Monday, January 9, 2012

Fall Fun for Decluttering and Some Shadowing Tips

I signed up for a newsletter from "My Simpler Life" and received a Declutter Calendar.  Not sure if that was a special deal when I signed up for it or not, but maybe you can check it out if you want.  It is an Adobe PDF file that includes 12 monthly calendars and each is set up with a daily decluttering item.  I won't be following it specifically, but if I get stuck, I thought it would give me some ideas for items to declutter.

Today's clutter came from my kitchen cabinets.  I thought I would continue posting these to give you ideas if you have decided to take this decluttering challenge with me this year.  And, also to give you some page layout ideas.  This one is a very simple design.  Lots of my layouts have more than one background paper.  That is so that when I upload them for printing there won't be a problem of loosing any of the journaling because it helps me to keep my journaling within the boundary of the upper background papers, if you know what I mean.  I used my kit, "Fall Fun" to create the page, mainly for the colors of some of the items I decluttered.

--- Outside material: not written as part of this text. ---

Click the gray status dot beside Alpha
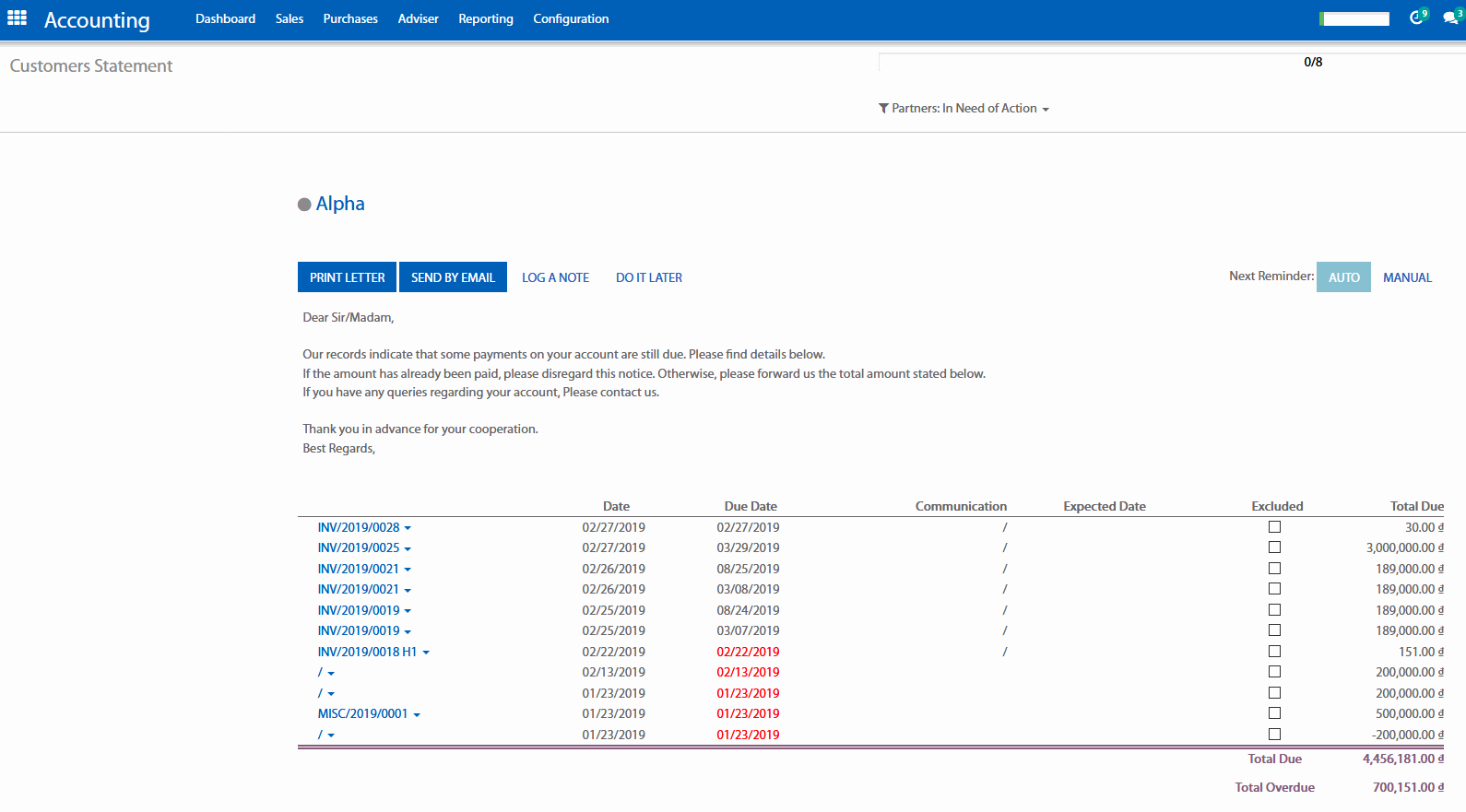 click(304, 205)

 I wanted to give you a few tips on how I do alot of my shadowing on my layers.  I use PSE6 right now.  I have the full blown version of Photoshop on my wish list!  But, unless my son can help me get it with a student id, I'll be saving for quite awhile!  :D  OK, go below these previews to take a look at how I do my shadowing, using today's layout as my example.

My Shadowing Technique

I like for my shadows to appear as if the light source is coming from directly in front of the page.  In other words, as you look at my page, you would be the light source.  But, when you apply the "low" distance drop shadow from the effects palette, the default settings are set for the light source to come from between 10 and 11 o'clock (120 degrees lighting angle as you will see in the next print screens) and this causes all of the shadow to be on the under side and to the right side of the element, the purple border in the example below.

So, this is how I tweek the settings to get the effect I want.  In the layers palette, you will see the border element layer is highlighted.  With my mouse, I double clicked over the "fx" to bring up the Style Settings dialog box.

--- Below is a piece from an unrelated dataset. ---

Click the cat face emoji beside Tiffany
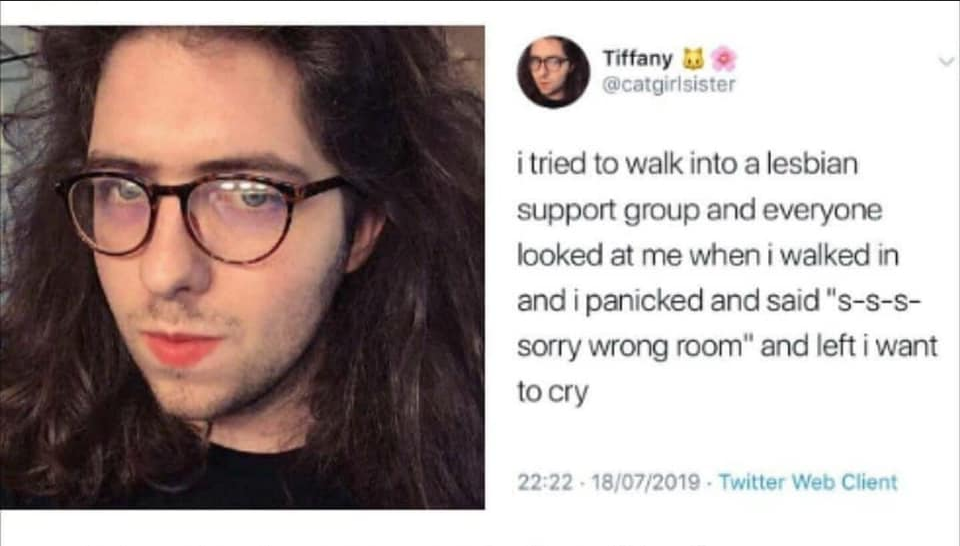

I first change the "opacity" from the default setting of 75% to 50%.  As you can see the only thing this does is to lessen the harshness of the shadow on the bottom of the element.....there is still no depth or dimension at the top of the element.

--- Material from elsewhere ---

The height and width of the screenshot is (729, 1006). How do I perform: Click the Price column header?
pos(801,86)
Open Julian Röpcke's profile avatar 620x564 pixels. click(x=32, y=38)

But, when you change the "distance" of the shadow to zero pixels, you now see there is a slight shadow at the top and bottom of the element.  I am satisfied with this shadow and so I select the OK button.  (If you want to apply this exact style setting to the other items on your page, instead of applying the style and then editing the style settings of every item on your page, copy the style setting by doing a right click on this layer that is still active in your layers palette and "copy layer style" then select the next layer you want to apply this style to and right click on the layer in the layers palette and "paste layer style.")

 You are probably wondering when you would change the "size" of the drop shadow in the style settings dialog box and I am going to show you an example of that right now.

It depends on the "size" of your element.  I copied the same style settings of the border above to the leafy flourish element shown in the print screen below.  For me, this is too much of a shadow effect on this element.  So, I opened the styles settings dialog box again by double clicking on the "fx" of this layer in the layers palette.

Then I played with the "size" until I found a setting I liked, which happened to be a size of 6 pixels.

Something else to keep in mind is how the elements are "laid out" on your page.  For instance, since these 2 flowers are in different "layers" on the page (the one on your right in the print screen below is lying "closer" to the background paper while the one on your left is lying on top of a frame that is on top of the paper) I determined that I wanted more shadow on the flower on the left to give thickness to the frame, whereas the flower on the right is lying close to the background paper and therefore does not need much shadow.  Same principle was applied to the orange paper and it's relationship to the purple paper.   Clear as mud??  :D

Also, I did not put any shadow on the glitter splotches behind the frame because of the extra texture of the glitter I didn't feel it needed any shadowing.  Plus the glitter would be kinda "glued" to the bg paper.

Thanks for stopping by Today!  I would be interested in hearing if this tutorial helped you in any way!  Scrap those memories before they fade away!


  1. Thank you SO much for this tutorial!!! Shadows are something I have gradually become pickier about, and I wasn't sure how to get the 'looking from directly above' effect - now I know!!! I may have 'heard' this before, but it seems like I can only absorb so much at a time - and I was really ready for this information!! I will use this bunches!!

  2. Wonderful tutorial on shadowing! Very clear instructions and elaborations on "why".